4th Floor, CUSTOM HOUSE; PORT AREA, VISAKHAPATNAM - 530 035 

APPEAL NO.5/2008(V-I) S.Tax Dated: 16.03.2009 

ORDER-IN-APPEAL NO.27/2009(V-I) ST 

PASSED BY Shri P.J.R. SEKHAR, I.R.S., COMMISSIONER (Appeals), 

VISAKHAPATNAM ] 

PREABLE (ST) 

This copy is granted free of cost for the private use of the person to whom it is 

issued. 

2. Any assessee aggrieved by this Order, may appeal in Form ST-5 to the Customs, 

Excise and Service Tax Appellate Tribunal, South Regional Bench, 1st Floor, WTC

Building, FKCCI Complex, Kempe Gowda Road, Bangalore - 560 009 against it, under 

Section 86(1) of the Finance Act, 1994 (The Act), read with Rule 9(1) of the Service 

Tax Rules 1994 (The Rules). 

3. Under Section 86(2A) ibid, the Commissioner of Central Excise may, if he objects 

to any order passed by the Commissioner of Central Excise (Appeals) under Section 

85 ibid, direct the Assistant Commissioner of Central Excise or, as the case may be, 

Deputy Commissioner of Central Excise to appeal to the Appellate Tribunal against 

the order. 

4. Under Section 86(3) ibid, Every appeal under sub-section (1) or Sub-Section (2) 

or sub-section (2A) of Section 86 of the Act shall be filed within three months of the 

date on which the order sought to be appealed against is received by the assessee, 

the Board or by the [Commissioner] of Central Excise, as the case may be. 

5. Under Section 86(4) ibid,  read with Rule 9(3) of the Service Tax Rules, 1994. The 

Commissioner of Central Excise or Assistant Commissioner of Central Excise or Duty 

Commissioner of Central Excise or the assessee, as the case may be, on receipt of a 

notice that an appeal against the order of the Commissioner of Central Excise or the 

Commissioner of Central Excise (Appeals) has been preferred under sub-section (1) 

or sub-section (2) or Sub-Section (2A) by the other party may, notwithstanding that 

he may not have appealed against such  order or any part thereof, within forty-five 

days of the receipt of the notice, file a memorandum of cross-objections, in Form ST-

6 in quadruplicate, against any part of this order, and such memorandum shall be disposed of by the Appellate Tribunal as if it were an appeal presented within the 

time specified in sub-section (3) of Section 86 ibid. 

6. Under Section 86(5) ibid.
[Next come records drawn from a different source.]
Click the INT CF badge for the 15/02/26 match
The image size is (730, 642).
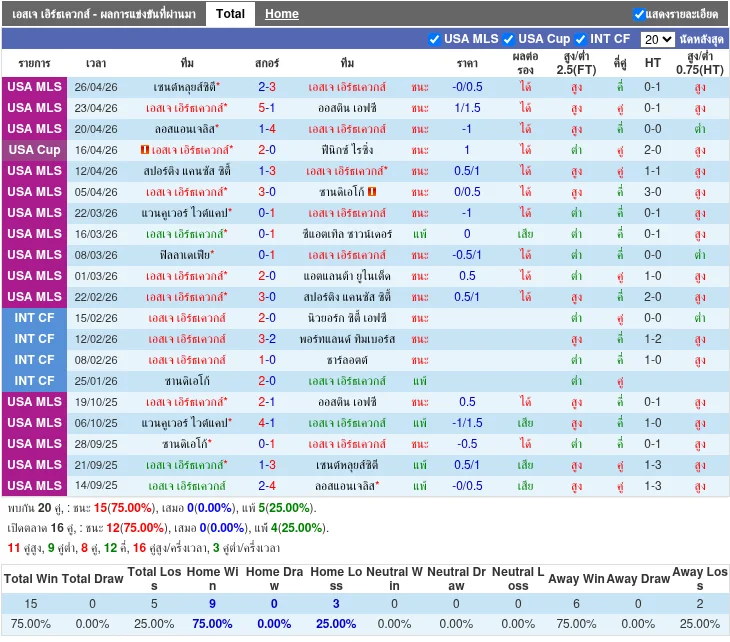35,318
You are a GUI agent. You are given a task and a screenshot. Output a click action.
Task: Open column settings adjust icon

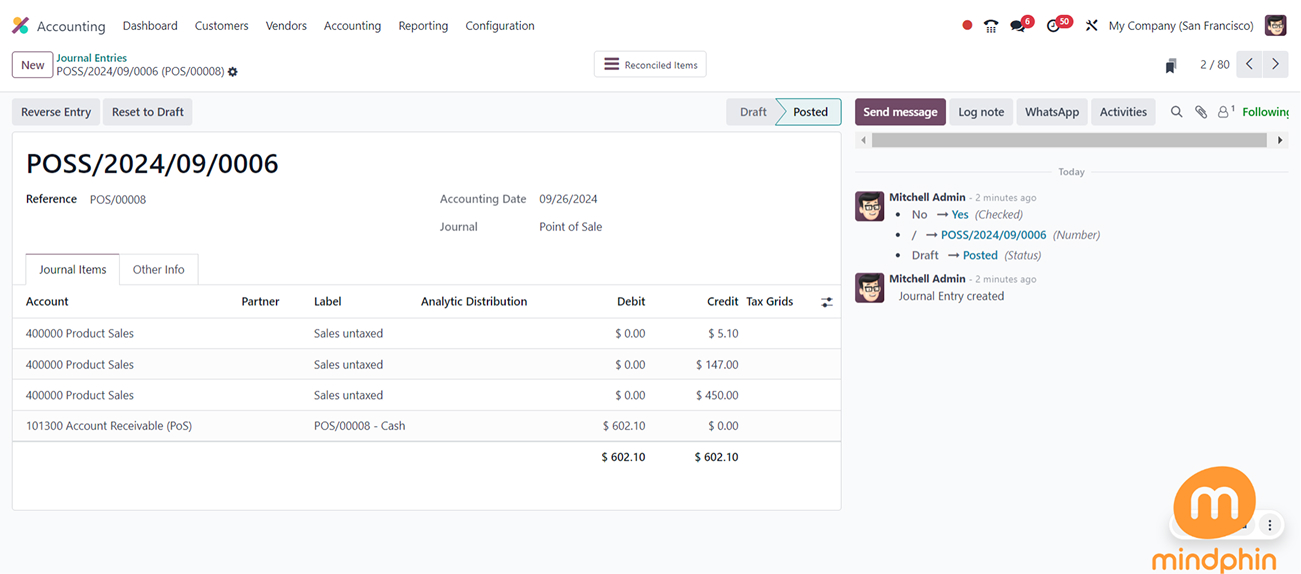(827, 302)
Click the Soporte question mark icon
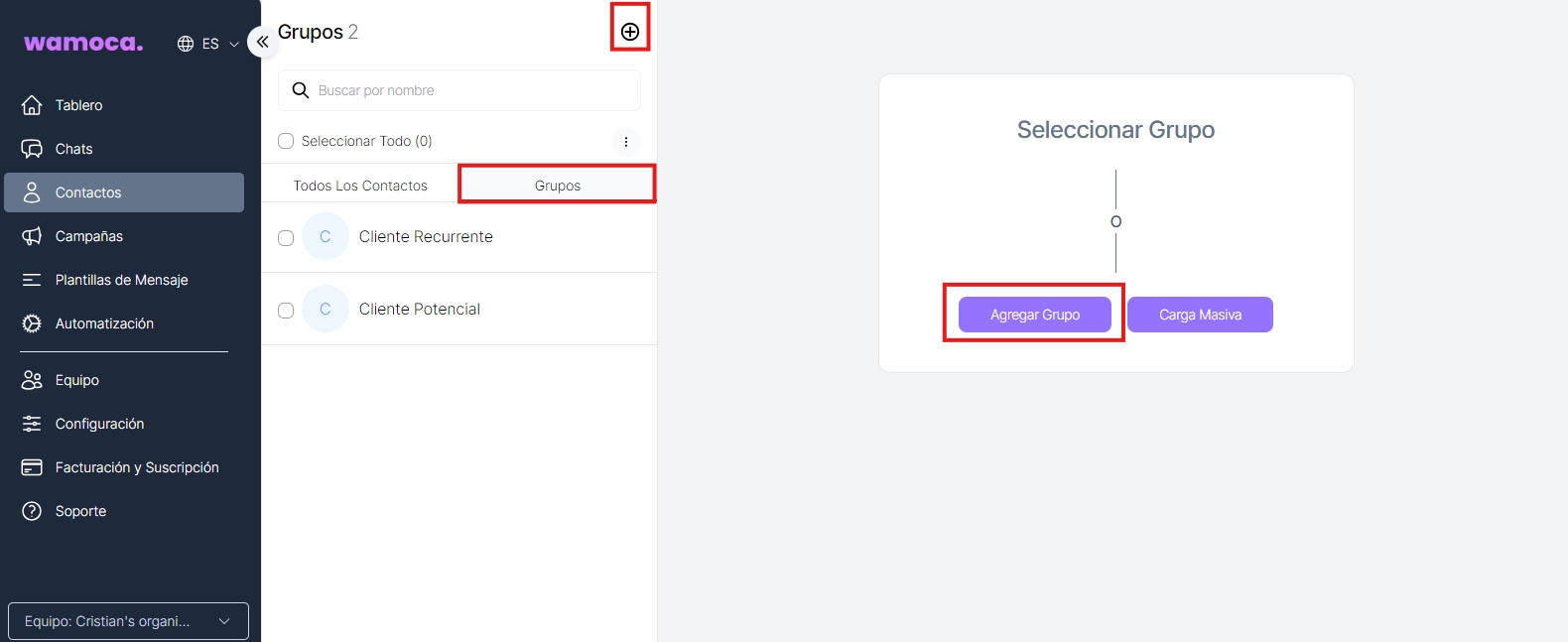Image resolution: width=1568 pixels, height=642 pixels. coord(32,511)
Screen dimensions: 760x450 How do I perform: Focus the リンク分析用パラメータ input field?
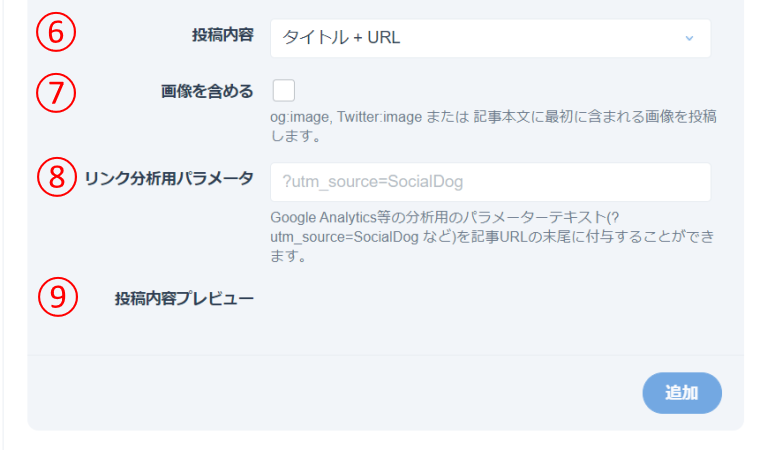(x=490, y=182)
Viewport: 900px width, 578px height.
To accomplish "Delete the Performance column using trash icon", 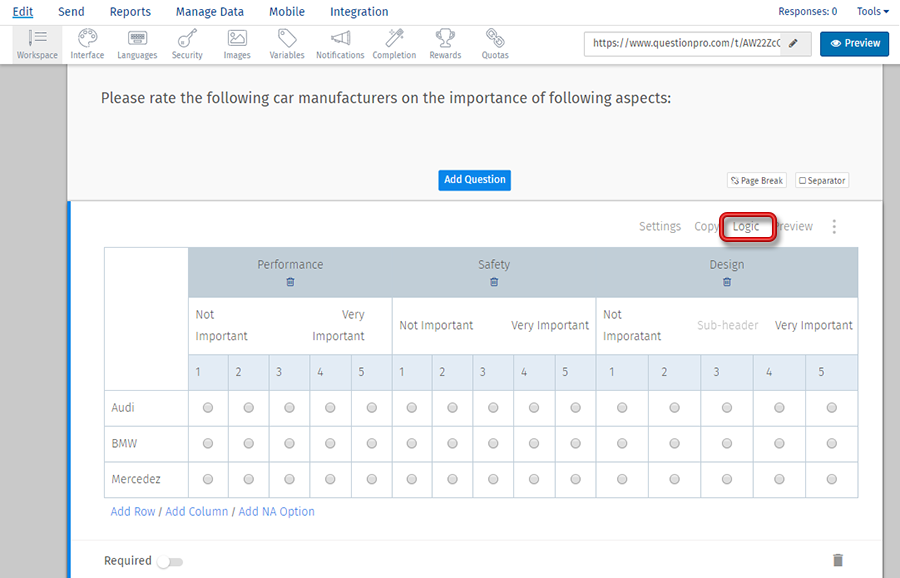I will pyautogui.click(x=290, y=282).
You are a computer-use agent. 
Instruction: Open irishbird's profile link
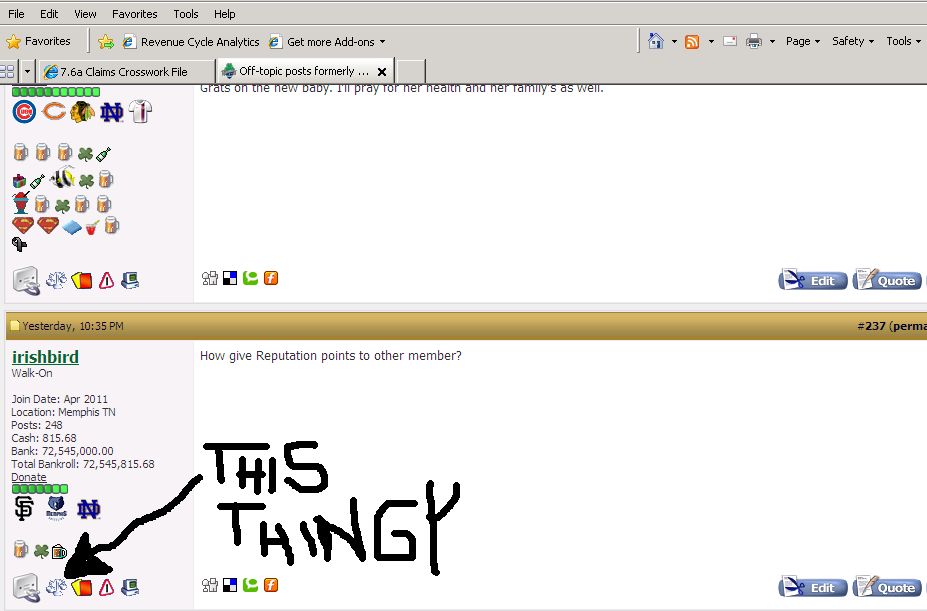44,357
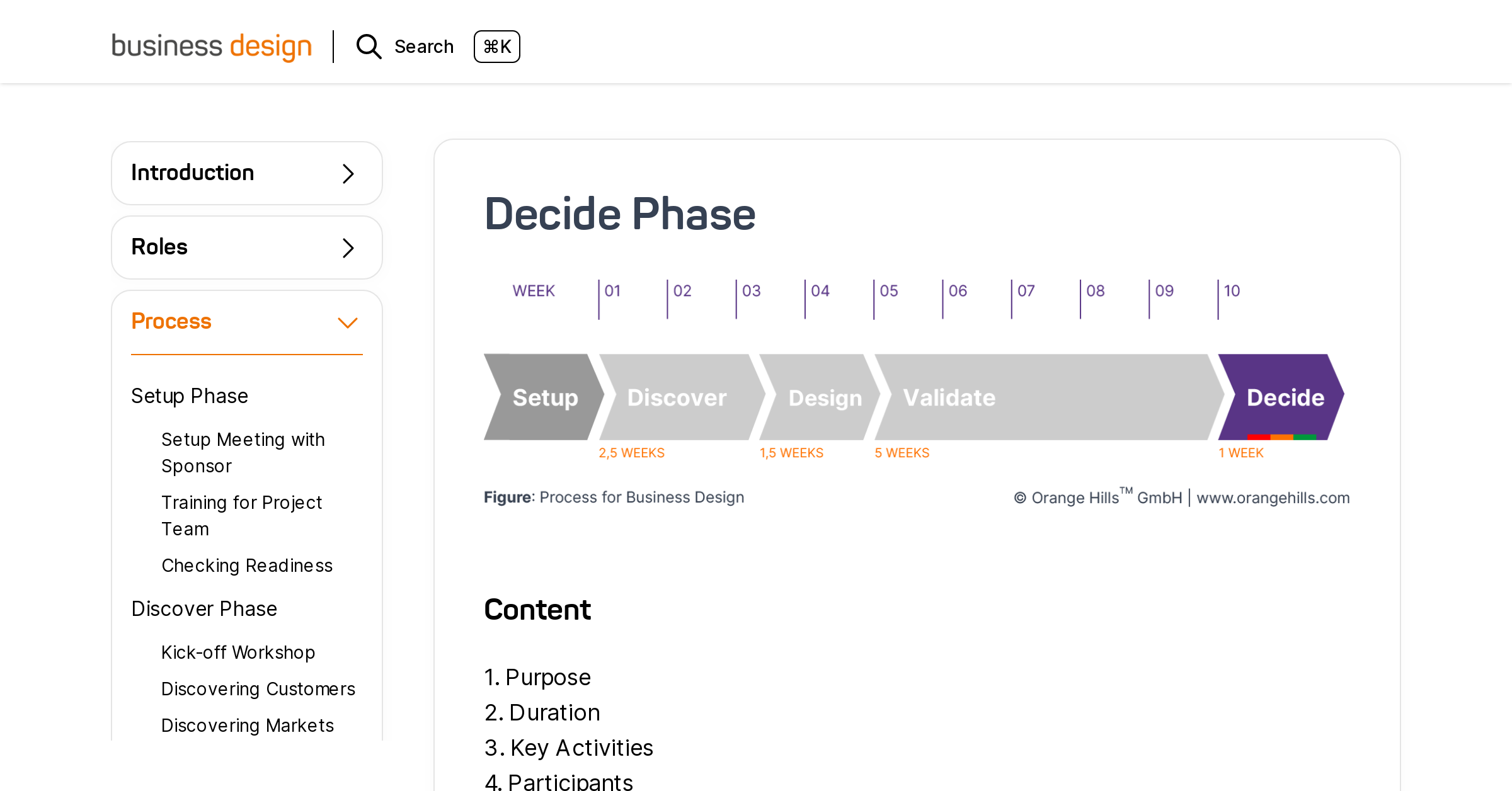Select the Validate arrow in the process diagram

point(949,397)
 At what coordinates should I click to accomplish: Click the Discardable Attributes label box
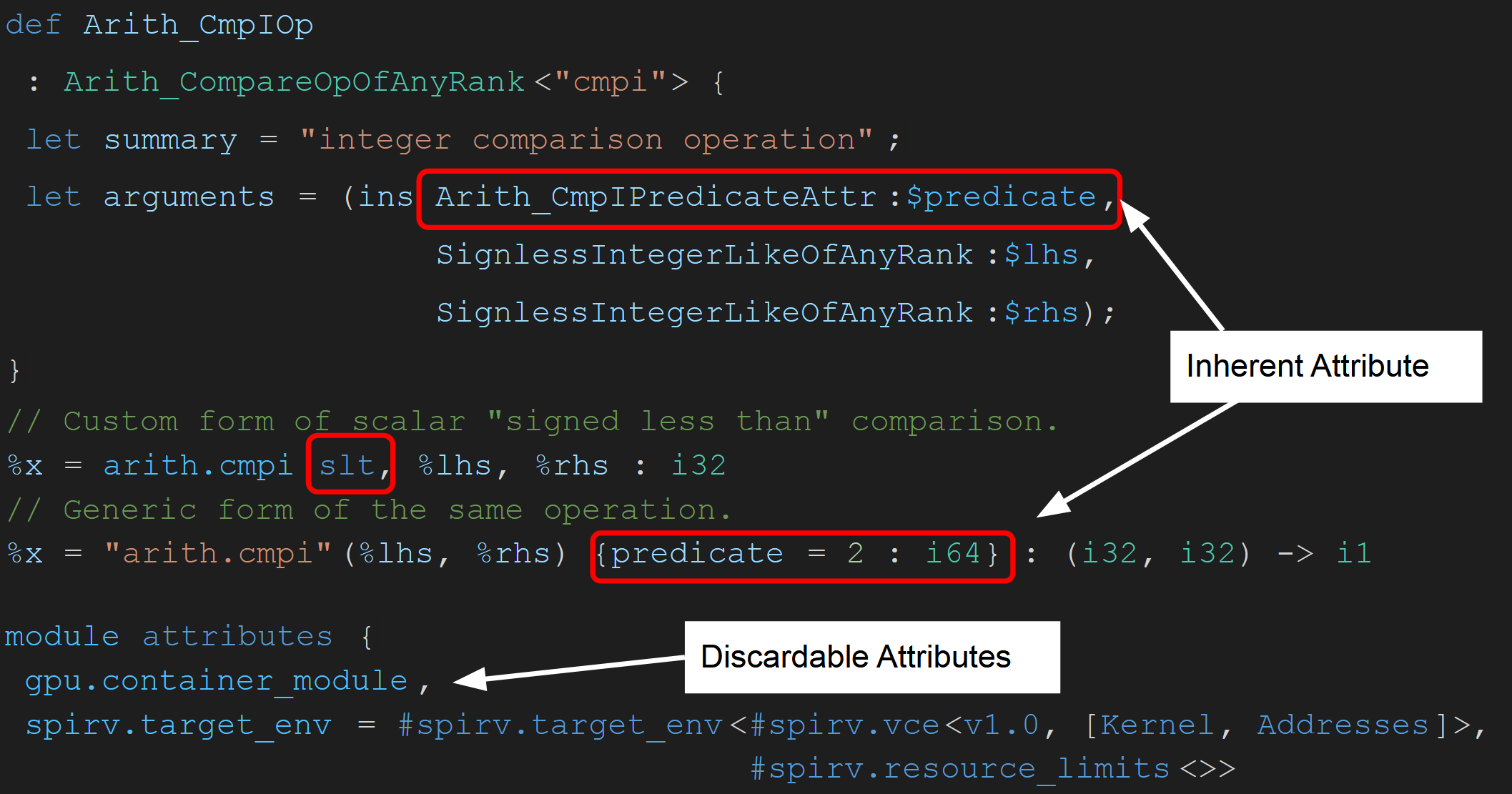click(872, 657)
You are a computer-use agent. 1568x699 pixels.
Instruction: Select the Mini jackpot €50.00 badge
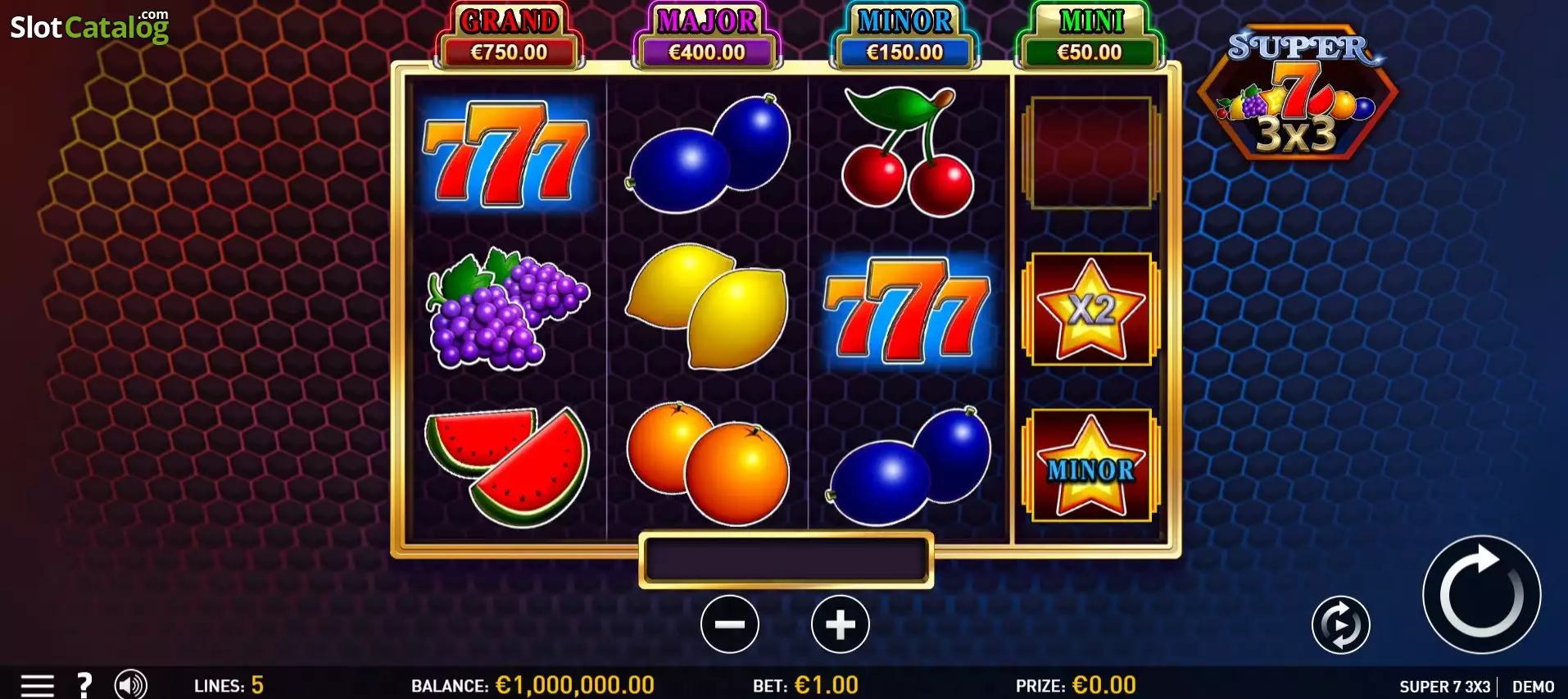[1090, 37]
The Appellate Tribunal may admit an appeal or permit 

the filling of a memorandum of Cross-objections after the expiry of the relevant 

period referred to in sub-section (3) or Sub-section (4) if it is satisfied that there was 

sufficient cause for not presenting it within that period. 

7. Under Section 86(6) ibid read with Rule 9(1) of Service Tax Rules 1984, an appeal 

to the Appellate Tribunal shall be made in Form ST-5 in quadruplicate and shall be 

accompanied by a copy of the Order appealed against (one of which shall be a 

certified copy); and shall, except in the case of an appeal referred in sub-section (2) 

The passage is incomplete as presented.